56. Onlar ve eşleri gölgelerde koltuklara yaslanmaktadırlar.

57. Onlar için orada meyveler vardır. Onlar için diledikleri her

şey vardır.

58. Çok merhametli olan Rab'den bir söz olarak (kendilerine)

"Selâm" (vardır).

59. (Allah, şöyle der:) "Ey suçlular! Ayrılın bu gün!"

60, 61. "Ey Âdemoğulları! Ben, size, şeytana kulluk etmeyin. Çünkü o, sizin için apaçık bir düşmandır. Bana kulluk edin. İşte

bu dosdoğru yoldur, diye emretmedim mi?"

62. "Andolsun, o sizden pek çok nesli saptırmıştı. Hiç düşünmüyor muydunuz?"

63. "İşte bu, tehdit edildiğiniz cehennemdir."

64. "İnkâr ettiğinizden dolayı bugün girin oraya!"

65. O gün biz onların ağızlarını mühürleriz. Elleri bize konuşur,

ayakları da kazandıklarına şahitlik eder.

66. Eğer dileseydik, onların gözlerini büsbütün kör ederdik de

(bu hâlde) yola koyulmak için didişirlerdi. Fakat nasıl görecekler ki?!

67. Yine eğer dileseydik, oldukları yerde başka yaratıklara dönüştürürdük de ne ileri gidebilirler, ne geri dönebilirlerdi.

68. Kime uzun ömür verirsek, onu yaratılış itibariyle tersine çeviririz (gücünü azaltırız). Hâlâ düşünmeyecekler mi?

69. Biz, o Peygamber'e şiir öğretmedik. Bu, ona yaraşmaz da.

O(na verdiğimiz) ancak bir öğüt ve apaçık bir Kur'an'dır.

70. (Aklen ve fikren) diri olanları uyarması ve kâfirler hakkındaki o sözün (azabın) gerçekleşmesi için Kur'an'ı indirdik.

71. Görmediler mi ki, biz onlar için, ellerimizin (kudretimizin)

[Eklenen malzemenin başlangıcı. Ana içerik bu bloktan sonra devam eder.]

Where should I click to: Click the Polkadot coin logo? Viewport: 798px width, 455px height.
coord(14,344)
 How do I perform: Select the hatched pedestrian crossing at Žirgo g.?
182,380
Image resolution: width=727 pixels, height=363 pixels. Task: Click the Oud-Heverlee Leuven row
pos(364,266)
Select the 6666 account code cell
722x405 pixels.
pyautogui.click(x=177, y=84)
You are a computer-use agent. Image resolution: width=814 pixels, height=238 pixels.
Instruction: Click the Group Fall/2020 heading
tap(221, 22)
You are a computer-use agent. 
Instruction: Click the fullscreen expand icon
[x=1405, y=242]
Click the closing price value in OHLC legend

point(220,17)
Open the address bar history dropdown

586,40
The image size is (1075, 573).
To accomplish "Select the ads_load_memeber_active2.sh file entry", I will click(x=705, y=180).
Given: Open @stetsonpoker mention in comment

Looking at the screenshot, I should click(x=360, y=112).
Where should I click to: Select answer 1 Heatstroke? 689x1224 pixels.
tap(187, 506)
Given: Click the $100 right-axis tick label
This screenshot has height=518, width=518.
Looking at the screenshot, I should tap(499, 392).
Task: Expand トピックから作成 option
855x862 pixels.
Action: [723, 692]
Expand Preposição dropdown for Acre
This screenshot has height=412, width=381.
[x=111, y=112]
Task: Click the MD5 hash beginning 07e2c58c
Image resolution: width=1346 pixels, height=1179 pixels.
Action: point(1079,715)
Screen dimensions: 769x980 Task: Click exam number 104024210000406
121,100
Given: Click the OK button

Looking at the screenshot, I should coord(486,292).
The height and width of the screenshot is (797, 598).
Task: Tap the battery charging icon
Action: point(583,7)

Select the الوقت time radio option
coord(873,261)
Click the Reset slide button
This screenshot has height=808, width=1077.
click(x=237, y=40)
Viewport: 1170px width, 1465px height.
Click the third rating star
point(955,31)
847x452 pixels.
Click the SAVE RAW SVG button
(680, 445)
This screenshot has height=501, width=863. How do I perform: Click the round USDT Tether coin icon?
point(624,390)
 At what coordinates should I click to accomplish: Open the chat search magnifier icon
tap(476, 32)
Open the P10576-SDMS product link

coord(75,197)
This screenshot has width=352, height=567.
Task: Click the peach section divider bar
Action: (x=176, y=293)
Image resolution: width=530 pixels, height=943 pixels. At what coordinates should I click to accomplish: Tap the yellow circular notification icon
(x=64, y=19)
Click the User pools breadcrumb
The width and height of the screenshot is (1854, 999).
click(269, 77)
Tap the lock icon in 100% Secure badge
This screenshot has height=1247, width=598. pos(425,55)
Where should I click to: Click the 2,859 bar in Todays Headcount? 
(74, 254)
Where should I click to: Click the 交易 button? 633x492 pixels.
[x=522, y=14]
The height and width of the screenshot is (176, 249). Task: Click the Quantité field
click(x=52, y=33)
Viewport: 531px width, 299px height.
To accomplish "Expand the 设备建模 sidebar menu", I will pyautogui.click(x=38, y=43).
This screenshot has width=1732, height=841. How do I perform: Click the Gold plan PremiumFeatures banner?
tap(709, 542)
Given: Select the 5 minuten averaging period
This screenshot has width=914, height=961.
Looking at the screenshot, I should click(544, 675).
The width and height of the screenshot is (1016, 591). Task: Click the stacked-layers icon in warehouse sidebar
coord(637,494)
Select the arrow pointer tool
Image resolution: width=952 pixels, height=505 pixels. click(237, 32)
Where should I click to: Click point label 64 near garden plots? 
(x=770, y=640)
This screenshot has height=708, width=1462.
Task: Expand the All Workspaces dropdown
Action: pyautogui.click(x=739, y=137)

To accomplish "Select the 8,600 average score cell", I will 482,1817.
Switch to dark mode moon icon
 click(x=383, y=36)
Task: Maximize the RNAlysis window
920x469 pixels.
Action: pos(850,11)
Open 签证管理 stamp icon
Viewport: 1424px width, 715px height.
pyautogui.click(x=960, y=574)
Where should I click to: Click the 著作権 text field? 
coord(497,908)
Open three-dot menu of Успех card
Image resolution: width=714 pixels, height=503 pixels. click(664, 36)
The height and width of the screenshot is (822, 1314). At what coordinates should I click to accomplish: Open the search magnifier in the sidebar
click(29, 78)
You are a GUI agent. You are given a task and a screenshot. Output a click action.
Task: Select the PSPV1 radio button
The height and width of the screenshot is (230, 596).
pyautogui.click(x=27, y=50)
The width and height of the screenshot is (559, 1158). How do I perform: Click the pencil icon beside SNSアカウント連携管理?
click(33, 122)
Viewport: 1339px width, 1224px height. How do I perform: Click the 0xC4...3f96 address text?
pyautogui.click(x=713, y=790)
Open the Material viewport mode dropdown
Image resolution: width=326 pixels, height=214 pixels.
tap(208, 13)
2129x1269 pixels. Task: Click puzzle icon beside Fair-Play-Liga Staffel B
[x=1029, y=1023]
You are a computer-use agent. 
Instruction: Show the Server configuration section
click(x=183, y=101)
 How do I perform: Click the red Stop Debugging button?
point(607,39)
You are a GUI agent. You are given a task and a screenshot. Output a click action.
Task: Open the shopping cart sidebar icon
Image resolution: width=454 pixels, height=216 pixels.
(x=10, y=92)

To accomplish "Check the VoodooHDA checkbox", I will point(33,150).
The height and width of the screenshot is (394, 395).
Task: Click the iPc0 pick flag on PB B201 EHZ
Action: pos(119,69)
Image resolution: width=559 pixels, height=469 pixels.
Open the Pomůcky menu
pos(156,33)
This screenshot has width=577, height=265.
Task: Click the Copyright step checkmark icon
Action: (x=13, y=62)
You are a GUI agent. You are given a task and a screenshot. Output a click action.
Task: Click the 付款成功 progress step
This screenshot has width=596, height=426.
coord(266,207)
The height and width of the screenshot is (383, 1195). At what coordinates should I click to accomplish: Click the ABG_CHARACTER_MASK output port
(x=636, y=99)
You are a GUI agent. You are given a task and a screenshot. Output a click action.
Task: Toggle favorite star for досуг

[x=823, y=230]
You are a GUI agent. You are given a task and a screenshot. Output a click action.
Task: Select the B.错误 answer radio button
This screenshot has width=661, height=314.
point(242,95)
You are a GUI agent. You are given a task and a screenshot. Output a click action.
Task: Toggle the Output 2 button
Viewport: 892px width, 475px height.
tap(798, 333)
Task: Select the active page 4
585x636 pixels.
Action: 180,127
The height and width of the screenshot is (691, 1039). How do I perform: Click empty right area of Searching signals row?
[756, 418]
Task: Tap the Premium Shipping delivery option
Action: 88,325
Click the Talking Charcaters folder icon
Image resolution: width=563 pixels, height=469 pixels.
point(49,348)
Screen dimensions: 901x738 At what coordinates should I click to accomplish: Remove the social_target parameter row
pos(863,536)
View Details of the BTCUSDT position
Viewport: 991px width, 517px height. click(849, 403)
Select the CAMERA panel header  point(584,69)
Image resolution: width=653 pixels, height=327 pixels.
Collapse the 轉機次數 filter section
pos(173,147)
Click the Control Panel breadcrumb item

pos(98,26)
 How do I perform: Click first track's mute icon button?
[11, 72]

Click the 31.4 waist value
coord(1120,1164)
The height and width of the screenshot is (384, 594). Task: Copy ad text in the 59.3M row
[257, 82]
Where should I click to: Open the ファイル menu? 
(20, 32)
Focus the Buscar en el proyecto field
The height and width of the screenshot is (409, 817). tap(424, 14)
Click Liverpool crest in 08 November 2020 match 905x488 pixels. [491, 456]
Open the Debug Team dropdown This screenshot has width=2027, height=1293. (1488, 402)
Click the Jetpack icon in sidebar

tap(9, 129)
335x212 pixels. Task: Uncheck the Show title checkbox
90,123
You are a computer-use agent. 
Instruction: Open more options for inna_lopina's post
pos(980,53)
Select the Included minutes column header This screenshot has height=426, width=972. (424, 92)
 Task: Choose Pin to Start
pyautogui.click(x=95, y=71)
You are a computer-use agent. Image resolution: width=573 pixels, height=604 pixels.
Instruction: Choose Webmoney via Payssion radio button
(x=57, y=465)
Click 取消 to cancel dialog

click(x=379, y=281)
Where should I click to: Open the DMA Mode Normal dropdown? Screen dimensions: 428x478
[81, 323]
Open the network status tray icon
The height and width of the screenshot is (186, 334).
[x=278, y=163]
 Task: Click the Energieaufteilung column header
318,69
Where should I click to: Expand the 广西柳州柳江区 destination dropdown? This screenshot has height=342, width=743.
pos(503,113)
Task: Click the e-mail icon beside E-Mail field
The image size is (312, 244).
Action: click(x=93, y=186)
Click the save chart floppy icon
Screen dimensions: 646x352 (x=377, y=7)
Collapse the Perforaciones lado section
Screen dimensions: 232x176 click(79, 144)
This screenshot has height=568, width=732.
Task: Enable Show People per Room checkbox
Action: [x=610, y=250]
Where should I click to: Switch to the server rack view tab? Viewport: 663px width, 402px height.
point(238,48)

eseri olan hayvanlar yarattık da onlar bu hayvanlara sahip oluyorlar.

72. Biz, o hayvanları kendilerine boyun eğdirdik. Onlardan bir

kısmı binekleridir, bir kısmını da yerler.

73. Onlar için bu hayvanlarda (daha pek çok) yararlar ve içecekler vardır. Hâlâ şükretmeyecekler mi?

74. Belki kendilerine yardım edilir diye Allah'ı bırakıp da ilâhlar

edindiler.

75. Onlar, ilâhlar için (hizmete) hazır asker oldukları hâlde,

ilâhlar onlara yardım edemezler.

76. (Ey Muhammed!) Artık onların sözü seni üzmesin. Çünkü

biz, onların gizlediklerini de açığa vurduklarını da biliyoruz.

77. İnsan, bizim, kendisini az bir sudan (meniden) yarattığımızı

görmedi mi ki, kalkmış apaçık bir düşman kesilmiştir.

78. Bir de kendi yaratılışını unutarak bize bir örnek getirdi. Dedi

ki: "Çürümüşlerken kemikleri kim diriltecek?"

79. De ki: "Onları ilk defa var eden diriltecektir. O, her yaratılmışı hakkıyla bilendir."

80. O, sizin için yeşil ağaçtan ateş yaratandır. Şimdi siz ondan

yakıp duruyorsunuz.4

81. Gökleri ve yeri yaratan Allah'ın, onların benzerini yaratmaya gücü yetmez mi? Evet yeter. O, hakkıyla yaratandır, hakkıyla bilendir.

82. Bir şeyi dilediği zaman, O'nun emri o şeye ancak "Ol!" demektir. O da hemen oluverir.

83. Her şeyin hükümranlığı elinde olan Allah'ın şanı yücedir!

Siz yalnız O'na döndürüleceksiniz.

YASİN SURESİ FAZİLETİ

Yasin Suresi ile ilgili Peygamber Efendimiz (SAV)'in "Her şeyin bir kalbi vardır. Kur'ân'ın kalbi de Yâsin'dir. Kim Yâsin'i okursa, Allah onun okumasına, Kur'ân'ı on kere okumuş gibi sevap yazar." (Tirmizî, Fedâilu'l-Kur'na, 7; Dârimî, Fedâilu'l-Kur'ân, 21). hadis-i şerifinde buyrulduğu üzere Yasin-i şerif Kuran-ı Kerim'in kalbidir.

"Sure-i Yasin'i geceleri okuyan kimseye Kur'an'ı yedi defa okumuş gibi ecir verilir." Peygamberimiz buyurdu: "Cuma geceleri Sure-i Yasin'i okuyan kimse,mağfireti ilahiyyeye nail olduğu halde sabahlar." "Kim Sure-i Yasin ve Sure-i Duhan'ı Cuma geceleri okursa,mağfiret olunduğu halde sabahlar.

Geceleyin okunduğu zaman ayrı bir hikmeti olan Yasin-i şerif suresi için yine şöyle buyrulmuştur: "Kim geceleyin Allah rızasını gözeterek Yâsîn Sûresi'ni okursa, ba­ğışlanır." (İbn Hibban - Câmiussağîr : 2/128).